• Your objective:
Please set down only the lines below starting with the line with "only the cookies" and going on through the line with "Le Centre d’équithérapie (70, 223)", verbatim and without pictures.

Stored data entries
"""

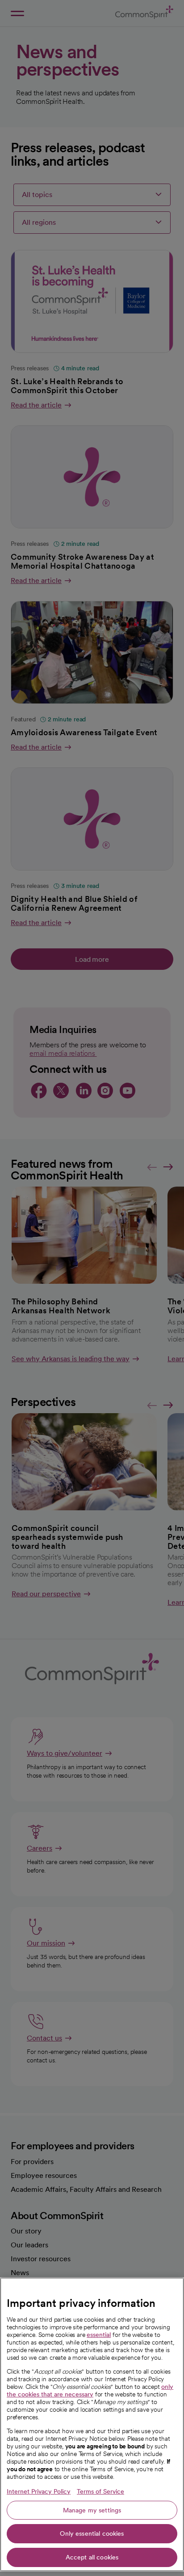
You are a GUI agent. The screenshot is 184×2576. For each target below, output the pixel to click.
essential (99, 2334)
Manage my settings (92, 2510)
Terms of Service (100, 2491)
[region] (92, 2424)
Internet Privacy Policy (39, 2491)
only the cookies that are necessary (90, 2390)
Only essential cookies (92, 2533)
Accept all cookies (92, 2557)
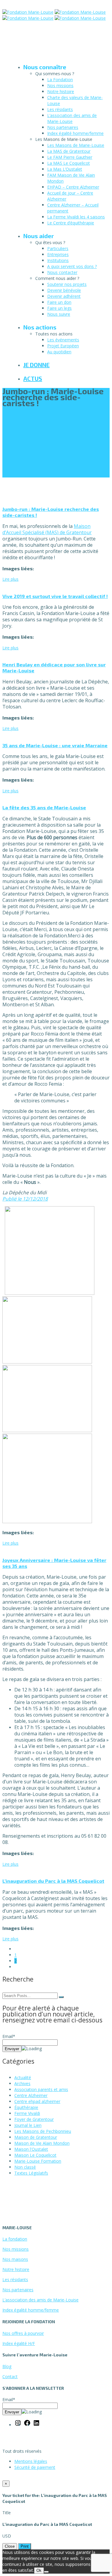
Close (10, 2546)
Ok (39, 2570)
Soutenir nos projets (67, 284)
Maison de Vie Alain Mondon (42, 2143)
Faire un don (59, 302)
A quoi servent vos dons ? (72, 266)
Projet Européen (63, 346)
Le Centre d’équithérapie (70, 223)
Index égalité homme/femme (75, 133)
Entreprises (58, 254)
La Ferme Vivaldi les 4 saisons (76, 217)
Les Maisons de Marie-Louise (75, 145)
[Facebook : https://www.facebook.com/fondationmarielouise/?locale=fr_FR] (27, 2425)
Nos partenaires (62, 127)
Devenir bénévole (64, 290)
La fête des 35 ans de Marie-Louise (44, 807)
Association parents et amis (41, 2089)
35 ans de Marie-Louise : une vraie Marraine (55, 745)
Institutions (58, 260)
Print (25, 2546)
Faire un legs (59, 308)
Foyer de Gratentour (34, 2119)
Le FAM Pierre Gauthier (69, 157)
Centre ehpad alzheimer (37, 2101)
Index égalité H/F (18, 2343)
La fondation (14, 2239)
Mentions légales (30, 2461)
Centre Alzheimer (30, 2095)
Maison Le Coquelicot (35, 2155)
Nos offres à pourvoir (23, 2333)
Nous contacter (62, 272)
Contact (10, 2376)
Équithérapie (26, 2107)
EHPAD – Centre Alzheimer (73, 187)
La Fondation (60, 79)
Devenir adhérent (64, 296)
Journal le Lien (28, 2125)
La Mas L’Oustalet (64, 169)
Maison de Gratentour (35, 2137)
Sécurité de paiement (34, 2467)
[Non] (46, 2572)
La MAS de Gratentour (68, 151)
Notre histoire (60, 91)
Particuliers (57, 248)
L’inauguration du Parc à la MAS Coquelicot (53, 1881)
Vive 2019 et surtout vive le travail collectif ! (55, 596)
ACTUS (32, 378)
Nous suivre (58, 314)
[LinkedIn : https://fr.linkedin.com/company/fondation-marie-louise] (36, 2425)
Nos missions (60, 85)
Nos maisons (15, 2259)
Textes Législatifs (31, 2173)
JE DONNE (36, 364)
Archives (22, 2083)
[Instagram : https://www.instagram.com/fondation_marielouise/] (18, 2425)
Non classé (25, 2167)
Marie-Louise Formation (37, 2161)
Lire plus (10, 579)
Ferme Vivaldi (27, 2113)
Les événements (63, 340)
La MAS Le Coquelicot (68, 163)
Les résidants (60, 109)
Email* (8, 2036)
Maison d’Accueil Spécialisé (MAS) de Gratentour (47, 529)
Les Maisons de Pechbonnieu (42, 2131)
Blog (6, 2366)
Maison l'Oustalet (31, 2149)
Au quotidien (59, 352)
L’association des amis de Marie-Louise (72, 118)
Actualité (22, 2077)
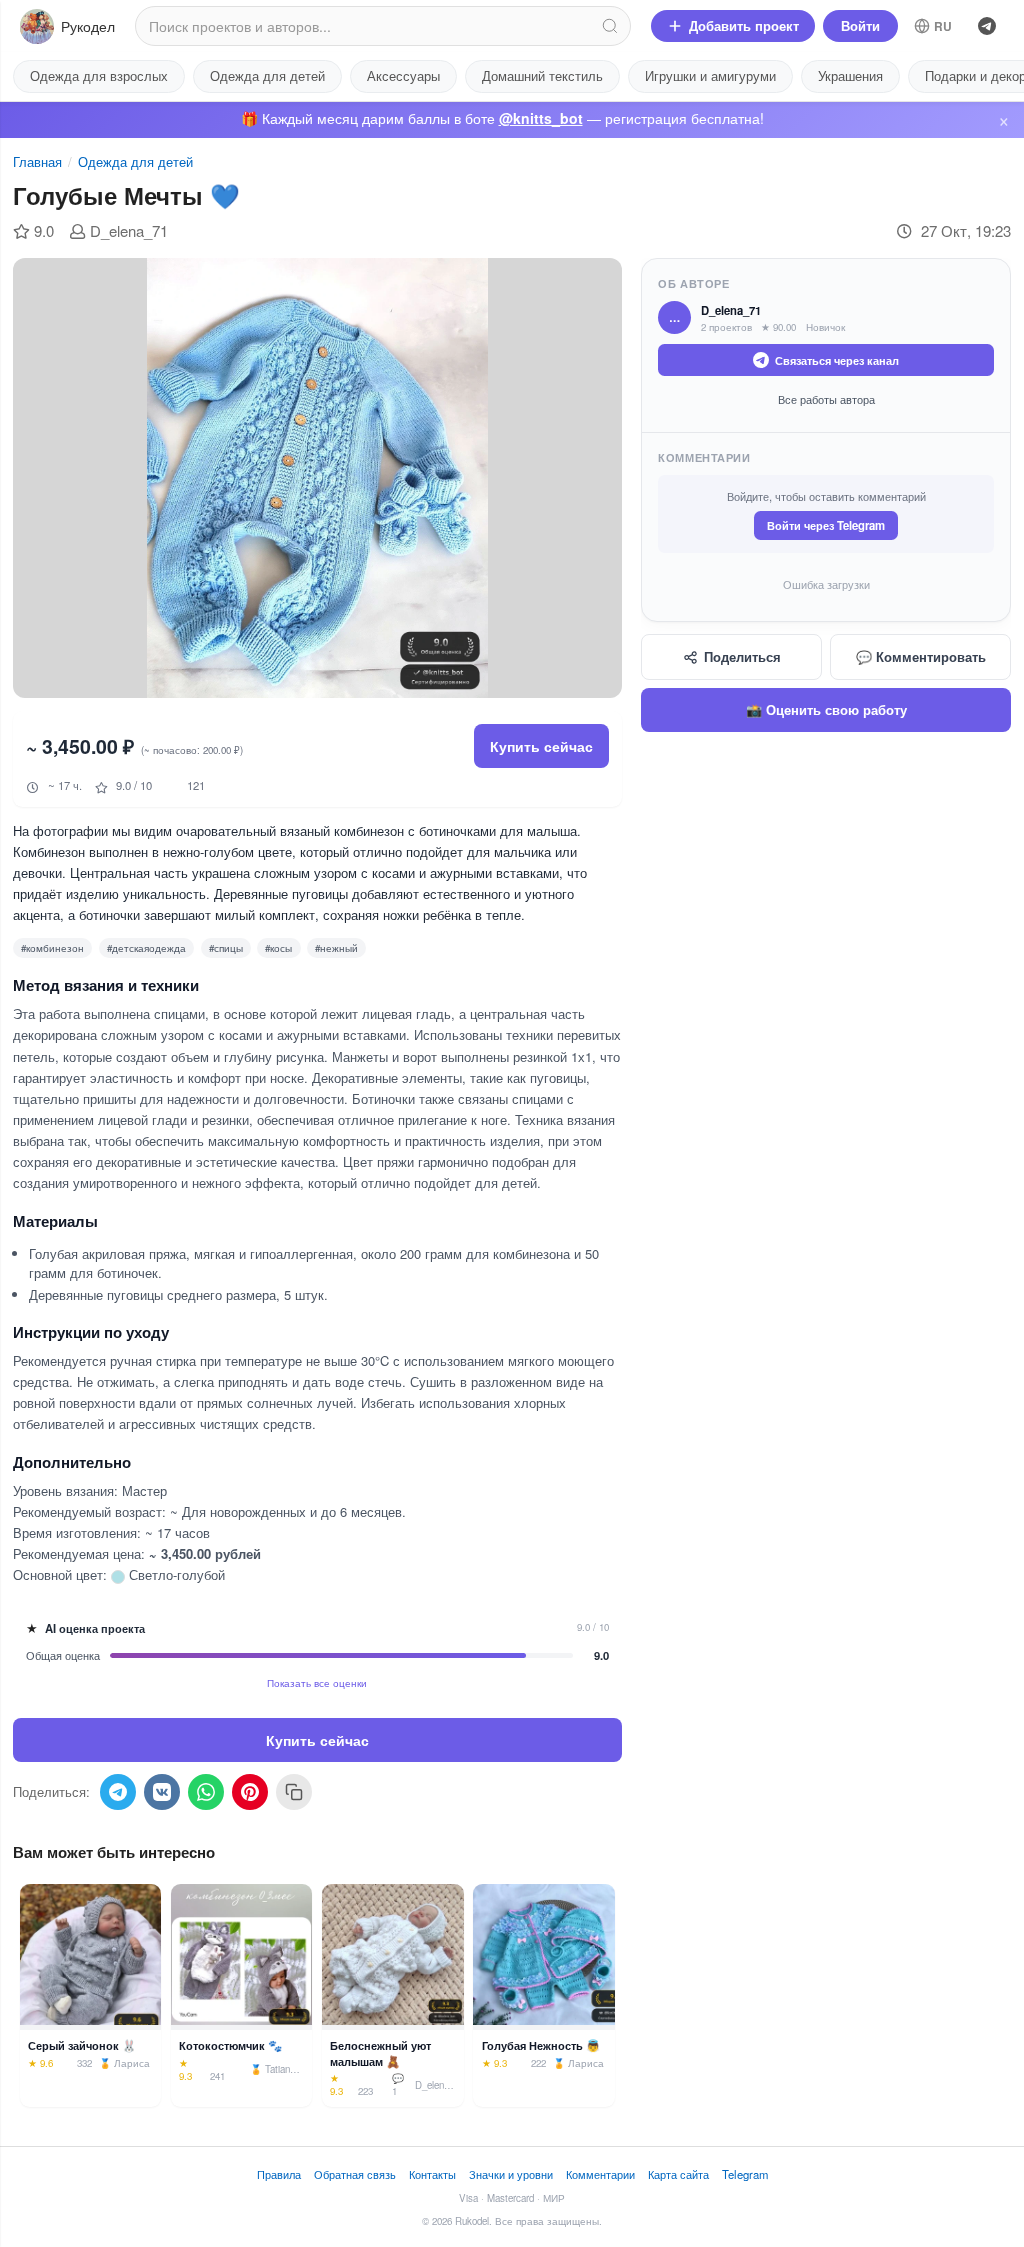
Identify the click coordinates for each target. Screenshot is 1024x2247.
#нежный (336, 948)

"""
"""

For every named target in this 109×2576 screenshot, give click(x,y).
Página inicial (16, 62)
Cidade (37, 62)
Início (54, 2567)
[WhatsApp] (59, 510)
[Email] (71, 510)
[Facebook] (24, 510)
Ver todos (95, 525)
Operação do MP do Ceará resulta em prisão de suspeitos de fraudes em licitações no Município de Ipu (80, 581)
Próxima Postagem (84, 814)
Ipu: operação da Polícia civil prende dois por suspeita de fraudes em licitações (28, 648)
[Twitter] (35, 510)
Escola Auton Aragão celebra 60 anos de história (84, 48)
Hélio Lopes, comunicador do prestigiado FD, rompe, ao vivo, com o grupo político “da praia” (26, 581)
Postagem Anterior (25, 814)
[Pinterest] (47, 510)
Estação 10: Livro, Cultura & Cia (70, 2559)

"""

• Task solution:
only the cookies that are necessary (90, 2390)
Only essential cookies (92, 2533)
Accept all cookies (92, 2557)
Close (10, 2546)
Ok (39, 2570)
Soutenir nos projets (67, 284)
Maison de Vie Alain Mondon (42, 2143)
Faire un don (59, 302)
A quoi servent vos dons ? (72, 266)
Projet Européen (63, 346)
Le Centre d’équithérapie (70, 223)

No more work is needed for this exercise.